Research in the Hogan lab is focused
on two areas: (1) embryonic stem cells
and primordial germ cell biology and
(2) organogenesis: the process by which
a complex and highly specialized organ
- in our case, the lung - develops
from a small population of undifferentiated
embryonic cells. We are driven by both
curiosity and practical considerations
- if we understand how cellular interactions
and signaling pathways control the
differentiation of stem cells and the
development of organs like the lung
we may be able to enhance tissue regeneration
and repair, and even grow endodermal
organs in the laboratory.
We are interested in the lung for
a variety of reasons. First, it is
an elegant experimental system for
studying basic mechanisms underlying
the development of all branched organ
systems, including the pancreas and
mammary glands. These organs all start
out as small buds of epithelial cells
surrounded by mesenchyme that undergo
repeated rounds of budding and branching,
a process known as "branching
morphogenesis". Secondly, although
the lung is absolutely essential for
human life, relatively little is know
about how its development is controlled
and how this could be accelerated in
premature babies born with immature
lungs. Also, surprisingly little is
known about the response of lung cells
to injury by environmental toxins and
irradiation, or the remodeling of lung
structure in disorders such as asthma.
This remodeling can involve dramatic
switches in the phenotype of bronchial
cells, for example from being mostly
ciliated to mostly mucous producing.
Does this involve changes in cells
derived from stem cells in the adult
lung, or the proliferation and preprogramming
of already differentiated cells? Finally,
we are interested in learning how the
epithelial primordium of the lung is
established in the embryonic foregut
as a population of cells distinct from
the primordia of other endodermal organs
such as the liver, pancreas and intestine.

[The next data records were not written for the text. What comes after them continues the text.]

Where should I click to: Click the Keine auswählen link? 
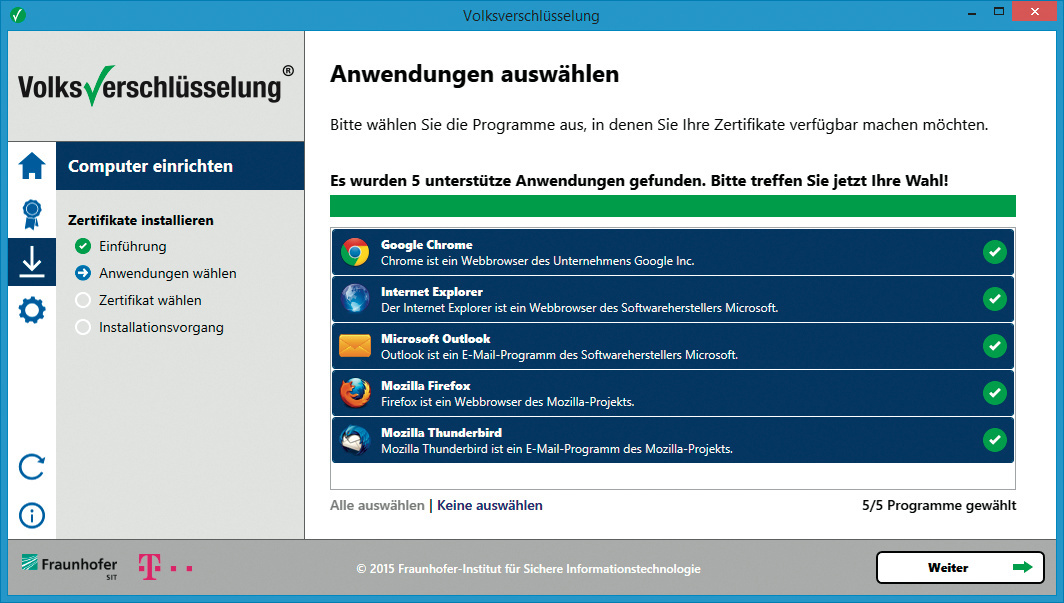[490, 505]
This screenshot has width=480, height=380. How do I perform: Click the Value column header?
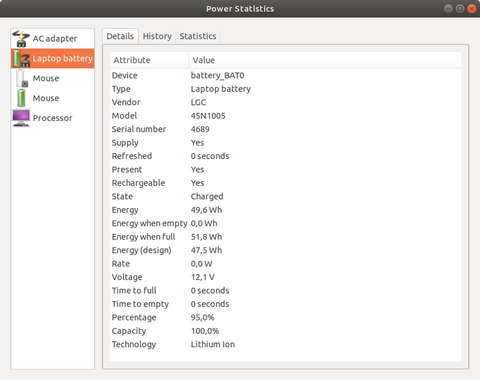click(325, 60)
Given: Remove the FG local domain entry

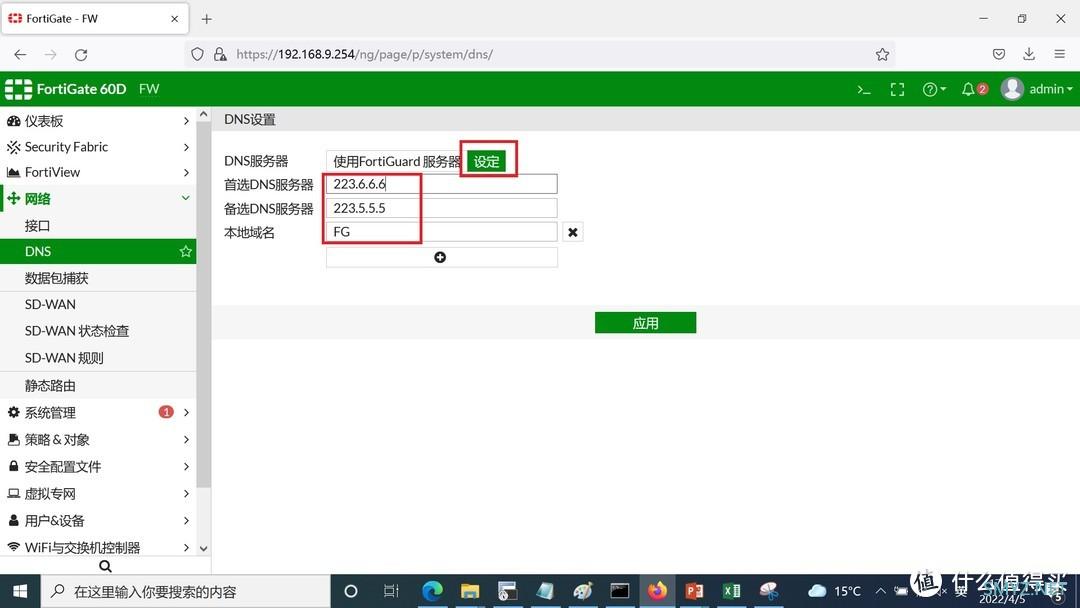Looking at the screenshot, I should tap(573, 232).
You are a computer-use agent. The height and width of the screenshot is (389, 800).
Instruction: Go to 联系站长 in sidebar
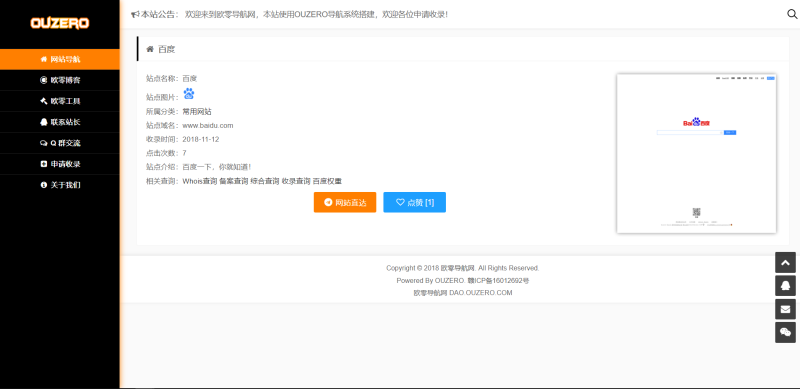click(60, 122)
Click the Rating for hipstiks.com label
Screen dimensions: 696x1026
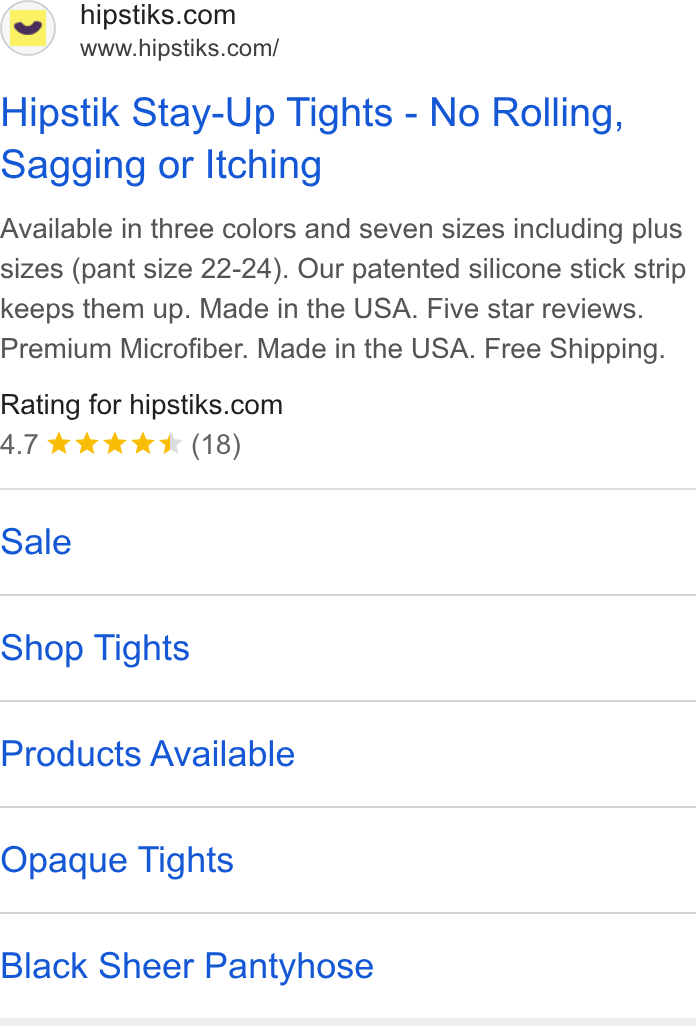pos(141,405)
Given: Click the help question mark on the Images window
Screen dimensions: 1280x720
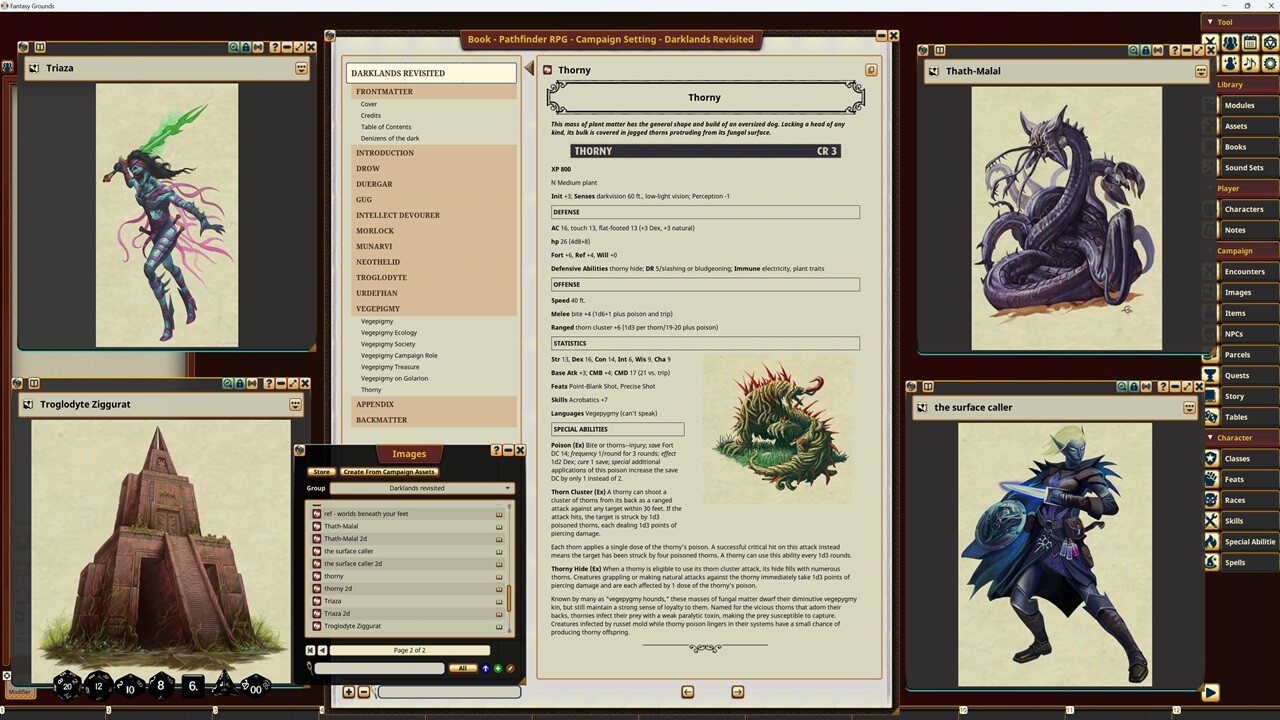Looking at the screenshot, I should 496,450.
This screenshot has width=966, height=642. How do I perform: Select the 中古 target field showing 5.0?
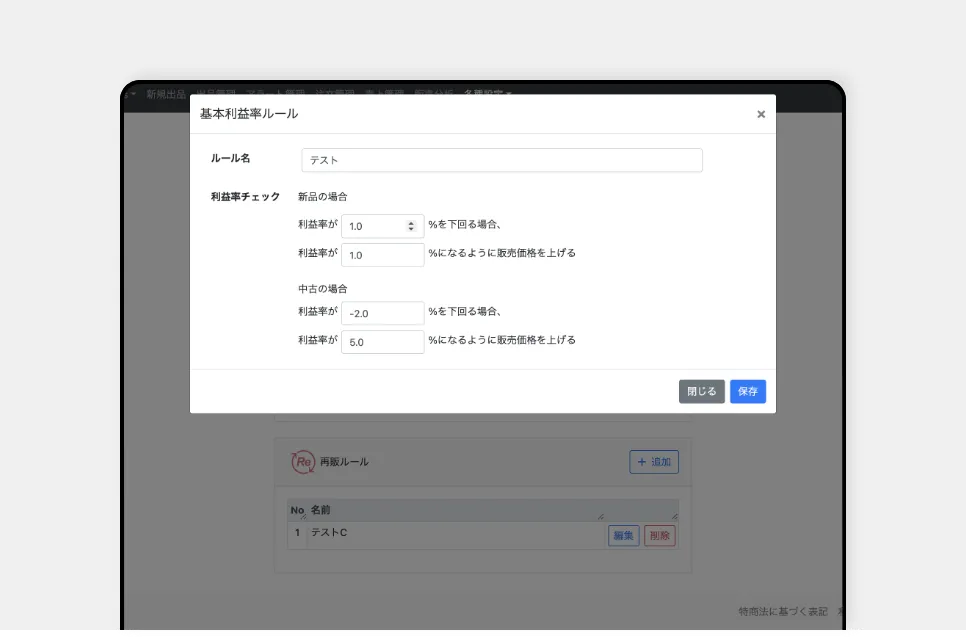[x=382, y=342]
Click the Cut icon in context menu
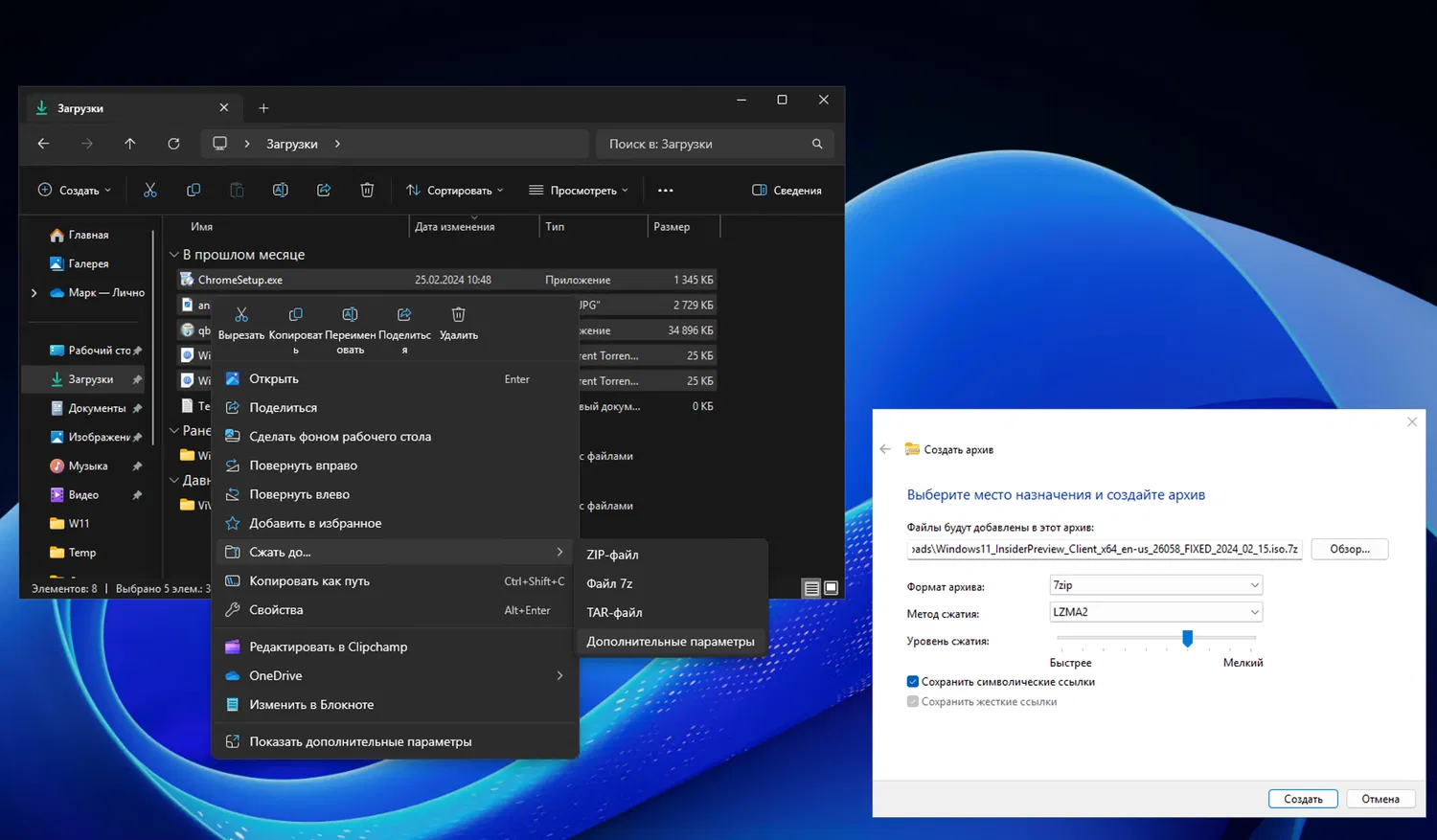The image size is (1437, 840). (x=241, y=315)

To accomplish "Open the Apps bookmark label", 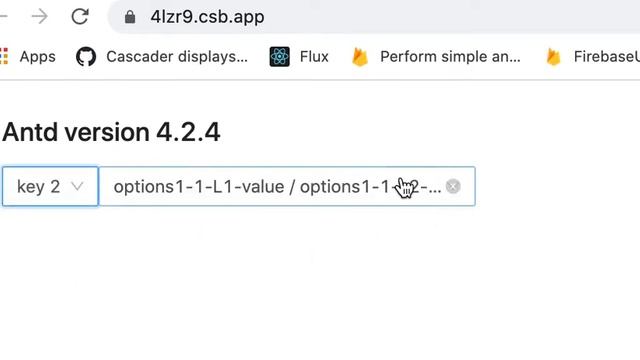I will tap(38, 57).
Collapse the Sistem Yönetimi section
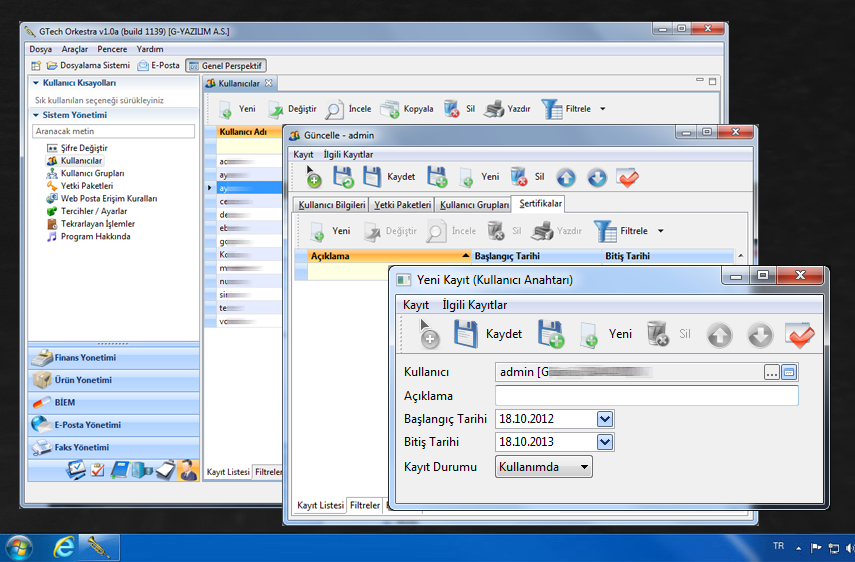 click(36, 115)
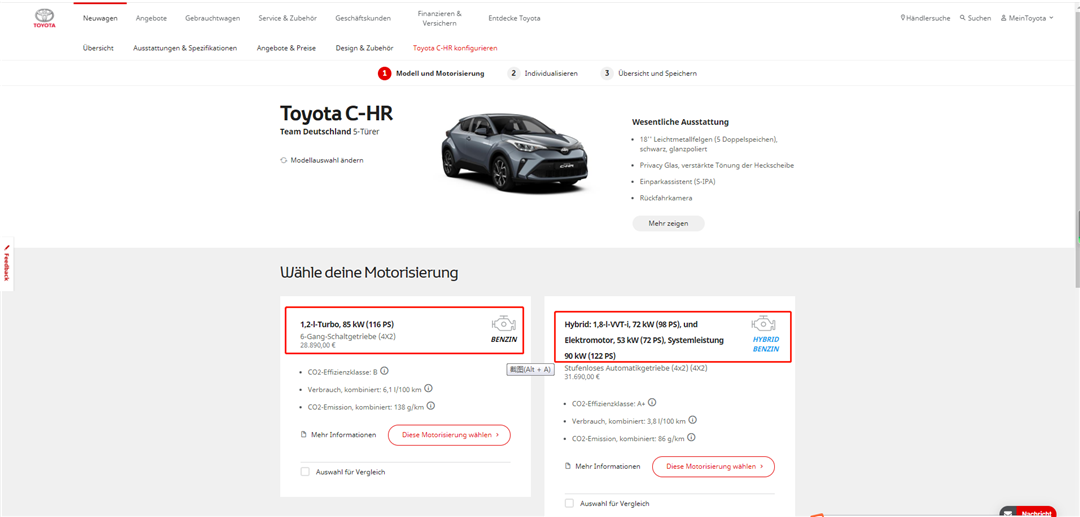Switch to Ausstattungen & Spezifikationen tab
Image resolution: width=1080 pixels, height=517 pixels.
pyautogui.click(x=185, y=48)
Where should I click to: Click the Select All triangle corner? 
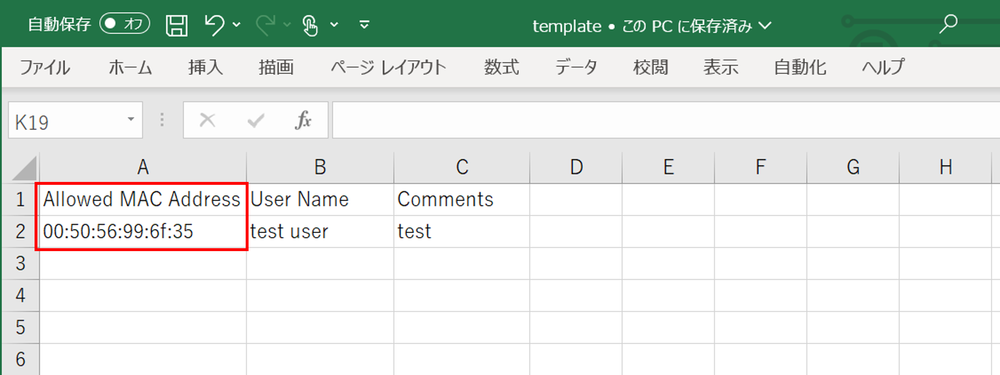pyautogui.click(x=24, y=168)
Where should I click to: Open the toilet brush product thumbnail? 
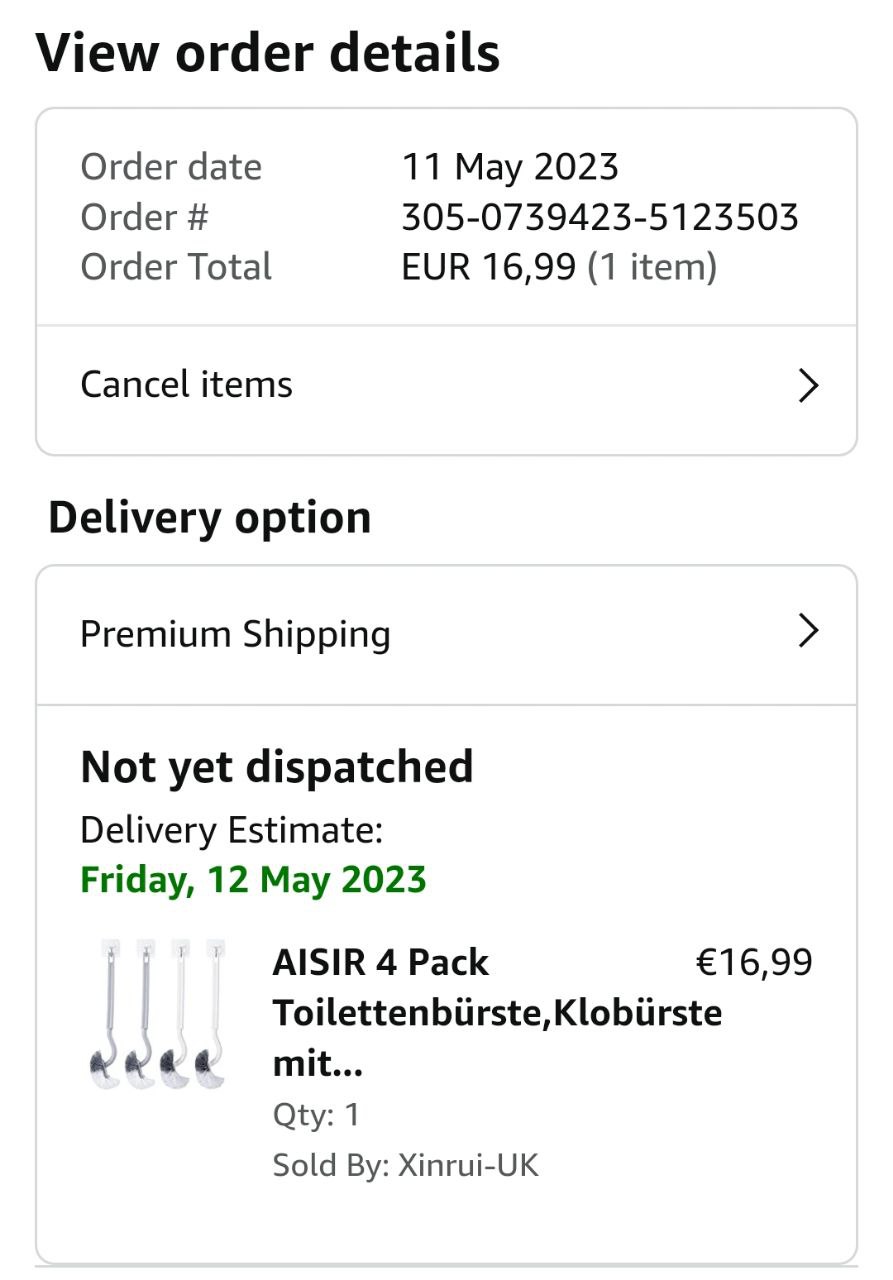pyautogui.click(x=155, y=1013)
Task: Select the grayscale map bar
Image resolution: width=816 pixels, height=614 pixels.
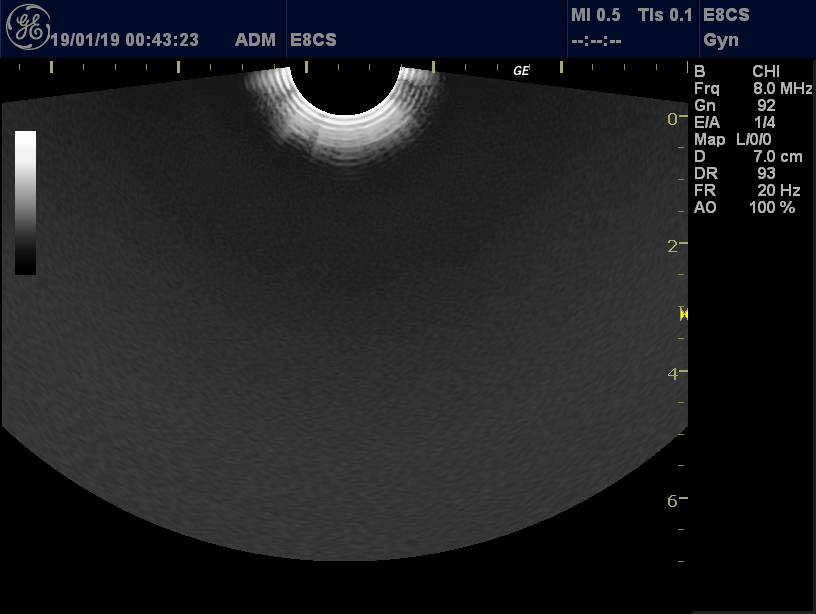Action: pos(26,202)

Our interest is practical - we would
like to know how to generate different
kinds of endodermal cells from undifferentiated
embryonic stem (ES) cells, and, more
speculatively, whether it is possible
to switch progenitor/stem cells derived
from the adult lung or trachea into
equivalent cells of other endodermal
organs such as the pancreas. Such switching
between endodermal phenotypes occurs
in pathological conditions known as
metaplasia - we want to know if it
is possible to control this process
experimentally, with obvious practical
applications.
The Hogan lab has a long standing
interest in the biology of mammalian
primordial germ cells - how they are
generated, how they reach the gonad
and interact with somatic cells, and
how they are reprogrammed to give rise
to pluripotent embryonic germ (EG)
cells. The projects underway overlap
conceptually and pratically with the
lung projects. In both cases we use
a variety of technical approaches,
including culture of embryonic cells,
confocal and time lapse microscopy,
genetic manipulation of the mouse,
tissue grafting and, more recently,
gene knockdown with lentivirus vectors.